Table 1.
Genetic manipulation of Wnt/β-catenin signaling and its effects (direct and indirect) on renal tubular epithelia. Studies that have genetically altered the Wnt/β-catenin signaling pathway either directly in renal tubules or indirectly (with effects on renal tubules) are listed with the injury models used, response of the conditional knockout or transgenic mouse, putative mechanism, and the appropriate reference. Of note, while the response noted is in vivo, the mechanism may be based on in vitro experiments. Studies manipulating Wnt/β-catenin signaling in the glomerular epithelial cells (podocyte, parietal epithelium) were beyond the scope of this review. Several additional studies have looked at Wnt/β-catenin in the injured kidney using systemic inhibitors, but these were not included, as they do not.
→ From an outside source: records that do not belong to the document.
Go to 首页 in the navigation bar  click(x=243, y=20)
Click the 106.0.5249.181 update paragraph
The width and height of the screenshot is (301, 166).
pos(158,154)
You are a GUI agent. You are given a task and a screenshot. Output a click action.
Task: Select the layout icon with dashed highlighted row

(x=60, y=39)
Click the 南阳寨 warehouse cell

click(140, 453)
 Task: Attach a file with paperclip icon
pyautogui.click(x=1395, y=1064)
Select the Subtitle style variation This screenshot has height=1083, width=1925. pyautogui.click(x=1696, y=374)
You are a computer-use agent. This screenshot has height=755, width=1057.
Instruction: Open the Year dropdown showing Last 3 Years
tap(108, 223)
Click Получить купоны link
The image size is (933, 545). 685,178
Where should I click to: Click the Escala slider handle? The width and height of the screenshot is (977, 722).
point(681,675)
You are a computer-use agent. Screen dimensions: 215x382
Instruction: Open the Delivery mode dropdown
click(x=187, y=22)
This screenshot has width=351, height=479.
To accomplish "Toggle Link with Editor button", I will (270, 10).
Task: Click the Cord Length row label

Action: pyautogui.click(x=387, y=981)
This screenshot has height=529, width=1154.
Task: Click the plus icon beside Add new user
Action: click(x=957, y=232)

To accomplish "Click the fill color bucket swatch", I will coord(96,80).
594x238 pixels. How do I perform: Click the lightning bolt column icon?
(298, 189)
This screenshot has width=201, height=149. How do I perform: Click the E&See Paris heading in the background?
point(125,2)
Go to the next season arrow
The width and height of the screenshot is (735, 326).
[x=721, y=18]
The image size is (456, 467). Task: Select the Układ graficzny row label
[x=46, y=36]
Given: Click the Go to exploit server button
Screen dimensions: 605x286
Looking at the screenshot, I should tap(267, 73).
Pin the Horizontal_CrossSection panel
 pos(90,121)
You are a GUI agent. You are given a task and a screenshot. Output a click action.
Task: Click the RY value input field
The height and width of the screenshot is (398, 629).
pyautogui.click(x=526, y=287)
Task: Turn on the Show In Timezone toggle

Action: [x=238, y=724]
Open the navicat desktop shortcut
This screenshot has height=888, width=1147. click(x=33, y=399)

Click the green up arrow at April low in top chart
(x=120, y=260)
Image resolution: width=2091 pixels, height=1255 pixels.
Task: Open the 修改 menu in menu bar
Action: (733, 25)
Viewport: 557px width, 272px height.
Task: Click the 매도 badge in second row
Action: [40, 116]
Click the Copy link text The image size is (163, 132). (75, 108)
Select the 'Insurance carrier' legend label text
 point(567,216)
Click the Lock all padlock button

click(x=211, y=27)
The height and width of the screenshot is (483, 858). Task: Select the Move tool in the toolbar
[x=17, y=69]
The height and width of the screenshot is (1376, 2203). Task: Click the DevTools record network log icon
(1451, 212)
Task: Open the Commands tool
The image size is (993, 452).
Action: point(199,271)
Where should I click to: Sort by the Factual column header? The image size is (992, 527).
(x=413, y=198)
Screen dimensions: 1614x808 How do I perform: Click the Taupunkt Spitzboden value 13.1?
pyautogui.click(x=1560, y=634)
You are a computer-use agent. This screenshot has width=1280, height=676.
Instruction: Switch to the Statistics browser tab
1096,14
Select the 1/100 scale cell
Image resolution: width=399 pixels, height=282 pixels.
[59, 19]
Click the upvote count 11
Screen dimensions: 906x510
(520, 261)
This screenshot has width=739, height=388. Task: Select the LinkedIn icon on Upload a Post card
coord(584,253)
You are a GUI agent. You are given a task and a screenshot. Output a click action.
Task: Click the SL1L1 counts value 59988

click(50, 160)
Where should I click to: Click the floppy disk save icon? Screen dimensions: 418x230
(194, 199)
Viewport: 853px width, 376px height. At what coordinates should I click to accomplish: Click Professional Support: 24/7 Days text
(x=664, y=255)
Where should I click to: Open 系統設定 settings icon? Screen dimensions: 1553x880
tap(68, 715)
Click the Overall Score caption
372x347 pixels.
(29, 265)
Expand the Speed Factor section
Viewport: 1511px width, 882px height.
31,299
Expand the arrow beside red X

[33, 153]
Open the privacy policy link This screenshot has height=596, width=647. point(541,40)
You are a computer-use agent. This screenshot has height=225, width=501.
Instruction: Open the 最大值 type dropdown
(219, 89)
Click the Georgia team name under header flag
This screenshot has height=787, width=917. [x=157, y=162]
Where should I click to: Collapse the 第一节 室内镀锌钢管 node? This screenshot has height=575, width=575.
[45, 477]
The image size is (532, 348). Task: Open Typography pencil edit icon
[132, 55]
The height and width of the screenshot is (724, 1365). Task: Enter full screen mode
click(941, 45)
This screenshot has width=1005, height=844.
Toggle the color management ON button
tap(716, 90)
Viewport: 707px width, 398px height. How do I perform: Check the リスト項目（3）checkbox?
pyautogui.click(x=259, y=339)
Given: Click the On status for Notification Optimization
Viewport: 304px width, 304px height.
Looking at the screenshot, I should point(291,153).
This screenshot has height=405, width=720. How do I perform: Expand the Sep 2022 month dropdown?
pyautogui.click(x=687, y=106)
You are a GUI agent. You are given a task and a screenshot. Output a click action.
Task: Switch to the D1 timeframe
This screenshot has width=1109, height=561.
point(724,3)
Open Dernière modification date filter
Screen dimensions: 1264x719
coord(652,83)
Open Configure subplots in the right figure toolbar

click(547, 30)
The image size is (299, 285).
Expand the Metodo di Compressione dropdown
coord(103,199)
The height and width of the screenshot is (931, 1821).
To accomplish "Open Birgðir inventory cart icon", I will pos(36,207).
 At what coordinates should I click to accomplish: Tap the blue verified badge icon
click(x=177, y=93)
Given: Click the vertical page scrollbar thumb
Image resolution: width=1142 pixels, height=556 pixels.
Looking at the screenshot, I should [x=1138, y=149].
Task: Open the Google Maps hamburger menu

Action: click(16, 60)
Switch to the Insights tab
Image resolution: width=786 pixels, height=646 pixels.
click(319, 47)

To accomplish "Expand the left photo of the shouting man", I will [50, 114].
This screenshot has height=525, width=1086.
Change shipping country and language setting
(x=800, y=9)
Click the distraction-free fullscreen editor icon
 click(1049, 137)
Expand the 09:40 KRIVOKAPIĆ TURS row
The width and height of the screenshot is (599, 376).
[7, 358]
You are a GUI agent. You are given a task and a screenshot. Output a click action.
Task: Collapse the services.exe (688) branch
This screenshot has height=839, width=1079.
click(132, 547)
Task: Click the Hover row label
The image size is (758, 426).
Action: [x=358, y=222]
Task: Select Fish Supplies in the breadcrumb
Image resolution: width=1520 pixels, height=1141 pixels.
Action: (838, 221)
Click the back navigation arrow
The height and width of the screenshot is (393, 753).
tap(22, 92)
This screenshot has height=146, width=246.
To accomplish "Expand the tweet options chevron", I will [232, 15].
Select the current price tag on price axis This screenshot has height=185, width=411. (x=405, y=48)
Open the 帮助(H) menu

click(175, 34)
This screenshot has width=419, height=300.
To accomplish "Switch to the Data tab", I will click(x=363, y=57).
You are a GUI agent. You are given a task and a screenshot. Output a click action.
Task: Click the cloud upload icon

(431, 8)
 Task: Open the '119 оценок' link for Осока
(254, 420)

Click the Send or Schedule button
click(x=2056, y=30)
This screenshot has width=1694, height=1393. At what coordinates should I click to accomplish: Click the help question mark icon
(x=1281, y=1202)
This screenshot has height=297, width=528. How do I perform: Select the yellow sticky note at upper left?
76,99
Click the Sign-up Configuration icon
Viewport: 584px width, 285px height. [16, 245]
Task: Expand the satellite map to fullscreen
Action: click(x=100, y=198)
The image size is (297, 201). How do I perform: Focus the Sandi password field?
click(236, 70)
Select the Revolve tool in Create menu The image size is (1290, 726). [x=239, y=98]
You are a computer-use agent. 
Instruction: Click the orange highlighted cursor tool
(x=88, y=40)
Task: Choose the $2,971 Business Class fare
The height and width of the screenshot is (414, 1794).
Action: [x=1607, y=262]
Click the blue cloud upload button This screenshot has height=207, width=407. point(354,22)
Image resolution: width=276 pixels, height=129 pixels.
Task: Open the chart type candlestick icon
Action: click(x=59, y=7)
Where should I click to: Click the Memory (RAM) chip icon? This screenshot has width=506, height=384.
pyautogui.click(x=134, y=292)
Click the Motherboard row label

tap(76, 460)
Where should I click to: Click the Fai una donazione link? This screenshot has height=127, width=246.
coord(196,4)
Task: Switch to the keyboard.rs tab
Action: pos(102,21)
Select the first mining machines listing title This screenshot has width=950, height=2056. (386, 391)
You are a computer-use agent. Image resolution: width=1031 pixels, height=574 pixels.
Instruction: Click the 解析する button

| Manipulation of Wnt/β-Catenin Pathway | Injury Model | Response | Mechanism | Ref. |
|---|---|---|---|---|
| Deletion of Wnt7 in macrophages | I/R | Increased renal tubular apoptosis | Cell cycle progression and basement membrane repair | [32] |
| Tubule specific ablation of β-catenin | I/R and folic acid | Greater mortality and tubular apoptosis, lower renal function | Increased pro-apototic Bax and p53, decreased pAkt and survivin | [33] |
| GSK-3β inhibition in proximal tubule | HgCl2 | Reduced tubular apoptosis and mortality, improved function | Increased cell proliferation and cyclin D1/c-Myc | [35] |
| Wnt1 overexpression by proximal tubule | None | Increased interstitial fibrosis | Increased paracrine myofibroblast signaling, no epithelial injury | [38] |
| Tubule specific ablation of β-catenin | UUO | No effect on fibrosis, reduced epithelial de-differentiation, increased fibroblast survival | Fibroblast survival due to reduced MMP-7-dependent FasL induction | [39] |
| Proximal tubule specific β-catenin stabilization (cells also lack TGF-β receptor) | Aristolochic acid | Reduced tubulointerstitial fibrosis, improved renal function, and reduced tubular injury | Reduced susceptibility to apoptosis and decreased G2/M arrest | [40] |
| Mutation of Frizzled4 receptor, primarily expressed in epithelia | I/R | Persistent epithelial injury | Increased apoptosis | [32] |
I/R: ischemia/reperfusion; GSK: glycogen sythase kinase; UUO: unilateral ureteral obstruction; MMP-7: matrix metalloproteinase-7; TGF-β: transforming growth factor-β.